Fujitsu Laboratories has developed the world's smallest and slimmest ultra-compact palm vein biometric authentication sensor that is capable of being employed in tablet devices. With a newly-designed optical system, the new sensor preserves the same authentication performance as existing technology, despite using a compact image sensor with a smaller optical area. Features of this newly developed technology are as follows (Figure 2).
• Technology using a compact image sensor employed in mobile phones and web cameras
Because the new design employs a compact and low-cost image sensor, it achieves an overall reduction in size and thickness for the entire palm vein sensor. In addition, Fujitsu Laboratories has developed a technique for correcting the quality of images captured by the image sensor so that they can be used for authentication.
• Optical design technology that achieves compatibility with existing palm vein sensors
Through repeated simulations, Fujitsu Laboratories has developed a new low-distortion wide-angle lens that offers a field of view equivalent to that of existing sensors, regardless of reductions in size and thickness, as well as a diffused lighting system for uniform luminance distribution. These developments ensure that the new sensor is compatible with authentication data from existing palm vein sensors.
The new technology maintains compatibility with existing palm vein sensors, equivalent authentication performance and a reduction in size and thickness. Compared to Fujitsu's palm vein authentication sensor product that shipped in May 2011, Fujitsu Laboratories has succeeded in reducing the sensor's volume by 80% and in scaling the overall thickness down to only 5mm.
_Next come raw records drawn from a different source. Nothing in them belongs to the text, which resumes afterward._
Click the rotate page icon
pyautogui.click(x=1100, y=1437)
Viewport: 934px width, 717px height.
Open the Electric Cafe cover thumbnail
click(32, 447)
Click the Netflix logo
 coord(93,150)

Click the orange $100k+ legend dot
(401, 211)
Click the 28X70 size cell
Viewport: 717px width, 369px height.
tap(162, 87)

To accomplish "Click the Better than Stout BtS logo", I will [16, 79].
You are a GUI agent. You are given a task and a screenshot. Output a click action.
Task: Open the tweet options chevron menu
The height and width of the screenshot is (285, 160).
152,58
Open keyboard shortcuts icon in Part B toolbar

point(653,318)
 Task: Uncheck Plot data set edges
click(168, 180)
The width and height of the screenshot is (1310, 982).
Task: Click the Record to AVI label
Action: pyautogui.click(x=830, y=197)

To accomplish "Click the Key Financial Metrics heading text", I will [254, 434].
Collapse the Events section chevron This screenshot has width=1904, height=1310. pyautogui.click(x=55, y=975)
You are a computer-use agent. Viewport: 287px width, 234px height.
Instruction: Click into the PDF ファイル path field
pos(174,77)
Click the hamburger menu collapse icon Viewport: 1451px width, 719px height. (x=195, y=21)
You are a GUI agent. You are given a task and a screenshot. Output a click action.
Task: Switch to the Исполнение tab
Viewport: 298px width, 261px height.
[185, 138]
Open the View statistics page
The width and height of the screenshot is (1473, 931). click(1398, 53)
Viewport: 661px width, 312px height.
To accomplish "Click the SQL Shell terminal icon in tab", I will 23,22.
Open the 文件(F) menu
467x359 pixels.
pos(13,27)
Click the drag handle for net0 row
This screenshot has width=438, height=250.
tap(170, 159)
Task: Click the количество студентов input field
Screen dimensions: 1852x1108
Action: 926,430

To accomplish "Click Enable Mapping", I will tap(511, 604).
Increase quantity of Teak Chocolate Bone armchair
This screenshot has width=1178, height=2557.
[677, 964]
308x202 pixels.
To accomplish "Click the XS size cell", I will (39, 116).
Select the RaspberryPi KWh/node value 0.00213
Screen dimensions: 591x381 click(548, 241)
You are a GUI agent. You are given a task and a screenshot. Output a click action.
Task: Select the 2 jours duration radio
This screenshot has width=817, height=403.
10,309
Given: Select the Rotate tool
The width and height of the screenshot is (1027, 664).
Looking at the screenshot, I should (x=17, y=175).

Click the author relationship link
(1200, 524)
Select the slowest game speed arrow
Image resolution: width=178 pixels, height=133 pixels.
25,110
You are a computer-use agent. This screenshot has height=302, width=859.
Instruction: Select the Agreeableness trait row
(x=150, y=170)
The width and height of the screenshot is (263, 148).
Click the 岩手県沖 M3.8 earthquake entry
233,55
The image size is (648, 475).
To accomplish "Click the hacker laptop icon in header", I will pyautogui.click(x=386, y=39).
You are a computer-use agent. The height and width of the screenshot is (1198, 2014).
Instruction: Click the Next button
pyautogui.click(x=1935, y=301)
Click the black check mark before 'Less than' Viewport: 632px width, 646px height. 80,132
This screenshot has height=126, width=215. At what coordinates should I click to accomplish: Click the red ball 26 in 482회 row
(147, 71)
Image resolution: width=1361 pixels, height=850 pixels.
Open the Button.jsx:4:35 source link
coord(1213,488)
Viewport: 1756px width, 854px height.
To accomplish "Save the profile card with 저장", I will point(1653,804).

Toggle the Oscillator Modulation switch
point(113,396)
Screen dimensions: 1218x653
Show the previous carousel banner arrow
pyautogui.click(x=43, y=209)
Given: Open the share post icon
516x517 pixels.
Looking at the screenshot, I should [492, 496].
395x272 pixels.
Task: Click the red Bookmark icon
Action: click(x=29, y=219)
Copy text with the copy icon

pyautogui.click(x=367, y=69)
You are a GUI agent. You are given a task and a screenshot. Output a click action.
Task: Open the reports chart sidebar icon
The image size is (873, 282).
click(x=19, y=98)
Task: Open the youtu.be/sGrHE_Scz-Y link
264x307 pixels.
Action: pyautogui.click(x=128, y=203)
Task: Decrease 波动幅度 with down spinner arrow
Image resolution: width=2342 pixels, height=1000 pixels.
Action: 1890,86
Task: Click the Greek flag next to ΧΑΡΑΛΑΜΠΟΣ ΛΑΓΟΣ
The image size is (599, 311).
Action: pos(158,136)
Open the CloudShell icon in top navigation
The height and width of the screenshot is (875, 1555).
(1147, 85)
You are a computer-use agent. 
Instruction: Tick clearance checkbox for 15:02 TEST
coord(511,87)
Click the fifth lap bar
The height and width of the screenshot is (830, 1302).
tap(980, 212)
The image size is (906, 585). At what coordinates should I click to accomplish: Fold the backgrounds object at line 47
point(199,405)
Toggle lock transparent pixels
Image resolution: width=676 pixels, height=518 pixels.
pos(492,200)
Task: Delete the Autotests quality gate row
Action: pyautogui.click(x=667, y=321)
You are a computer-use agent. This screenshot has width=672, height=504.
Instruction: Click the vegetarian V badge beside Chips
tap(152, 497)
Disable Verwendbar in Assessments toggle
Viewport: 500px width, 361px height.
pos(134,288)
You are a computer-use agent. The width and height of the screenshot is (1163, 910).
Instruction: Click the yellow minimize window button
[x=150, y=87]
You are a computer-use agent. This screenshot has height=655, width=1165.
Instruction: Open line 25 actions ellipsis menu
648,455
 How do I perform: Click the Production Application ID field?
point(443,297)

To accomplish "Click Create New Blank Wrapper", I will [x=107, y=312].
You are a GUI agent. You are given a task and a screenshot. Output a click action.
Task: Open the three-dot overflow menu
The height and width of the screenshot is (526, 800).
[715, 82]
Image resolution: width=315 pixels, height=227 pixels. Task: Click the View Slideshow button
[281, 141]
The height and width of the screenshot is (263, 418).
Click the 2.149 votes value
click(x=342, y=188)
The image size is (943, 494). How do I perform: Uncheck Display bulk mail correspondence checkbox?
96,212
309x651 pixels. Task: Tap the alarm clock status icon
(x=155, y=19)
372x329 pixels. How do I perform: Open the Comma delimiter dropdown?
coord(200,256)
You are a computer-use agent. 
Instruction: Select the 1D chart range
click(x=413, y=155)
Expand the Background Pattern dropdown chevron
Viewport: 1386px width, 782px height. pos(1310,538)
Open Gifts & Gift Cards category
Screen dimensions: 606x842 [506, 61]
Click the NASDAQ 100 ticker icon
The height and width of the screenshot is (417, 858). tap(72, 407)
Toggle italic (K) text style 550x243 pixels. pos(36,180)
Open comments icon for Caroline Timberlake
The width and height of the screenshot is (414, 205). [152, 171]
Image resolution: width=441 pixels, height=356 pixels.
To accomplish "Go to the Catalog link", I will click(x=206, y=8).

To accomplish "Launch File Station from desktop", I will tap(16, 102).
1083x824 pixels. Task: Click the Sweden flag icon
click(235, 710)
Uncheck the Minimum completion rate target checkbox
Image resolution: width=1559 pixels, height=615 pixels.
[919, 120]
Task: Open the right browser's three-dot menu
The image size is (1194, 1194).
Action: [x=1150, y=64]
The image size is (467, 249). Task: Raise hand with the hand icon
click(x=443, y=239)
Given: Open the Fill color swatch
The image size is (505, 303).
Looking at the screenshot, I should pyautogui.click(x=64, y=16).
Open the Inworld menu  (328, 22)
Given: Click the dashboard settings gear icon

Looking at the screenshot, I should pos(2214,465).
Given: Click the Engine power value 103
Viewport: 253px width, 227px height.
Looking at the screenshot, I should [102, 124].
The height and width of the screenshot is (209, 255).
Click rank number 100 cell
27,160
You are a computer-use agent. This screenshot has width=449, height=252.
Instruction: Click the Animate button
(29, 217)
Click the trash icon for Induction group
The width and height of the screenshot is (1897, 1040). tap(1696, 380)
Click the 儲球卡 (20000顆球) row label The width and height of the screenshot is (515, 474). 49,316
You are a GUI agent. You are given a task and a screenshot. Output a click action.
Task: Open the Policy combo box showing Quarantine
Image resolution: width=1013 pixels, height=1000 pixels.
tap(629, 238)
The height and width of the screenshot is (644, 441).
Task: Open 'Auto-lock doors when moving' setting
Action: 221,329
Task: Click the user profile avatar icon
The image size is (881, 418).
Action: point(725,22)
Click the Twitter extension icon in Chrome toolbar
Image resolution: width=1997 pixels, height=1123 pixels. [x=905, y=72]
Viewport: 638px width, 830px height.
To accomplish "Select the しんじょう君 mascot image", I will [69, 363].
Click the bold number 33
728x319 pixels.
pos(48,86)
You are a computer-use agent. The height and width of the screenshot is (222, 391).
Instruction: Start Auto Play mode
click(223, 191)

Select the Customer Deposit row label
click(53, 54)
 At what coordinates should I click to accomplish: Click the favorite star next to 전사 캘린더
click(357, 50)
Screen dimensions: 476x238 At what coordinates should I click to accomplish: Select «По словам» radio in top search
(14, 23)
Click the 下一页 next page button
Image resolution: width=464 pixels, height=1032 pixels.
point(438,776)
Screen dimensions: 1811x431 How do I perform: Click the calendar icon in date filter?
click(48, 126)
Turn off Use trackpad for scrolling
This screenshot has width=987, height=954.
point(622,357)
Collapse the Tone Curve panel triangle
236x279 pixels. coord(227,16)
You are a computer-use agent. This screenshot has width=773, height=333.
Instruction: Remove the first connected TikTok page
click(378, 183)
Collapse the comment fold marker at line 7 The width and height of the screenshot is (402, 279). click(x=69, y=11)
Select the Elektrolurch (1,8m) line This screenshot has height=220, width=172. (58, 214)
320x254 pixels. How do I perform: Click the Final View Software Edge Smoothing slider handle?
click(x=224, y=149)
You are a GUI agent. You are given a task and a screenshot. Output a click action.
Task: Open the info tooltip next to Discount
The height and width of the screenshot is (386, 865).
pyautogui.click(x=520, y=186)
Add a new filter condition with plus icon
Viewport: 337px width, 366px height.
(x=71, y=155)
This size can be housed in the slot where fingerprint sensors have been installed in previous notebook and slate PC models, and can also be easily integrated into mobile devices, such as tablets, which are becoming progressively slimmer (Figure 3). This innovation will work to expand the range of applications for palm vein authentication, and will allow many customers to perform secure authentication using simple operations.
Fujitsu Laboratories will continue R&D into the commercialization of ultra-small palm vein authentication, while aiming to quickly bring to market miniature devices that employ them.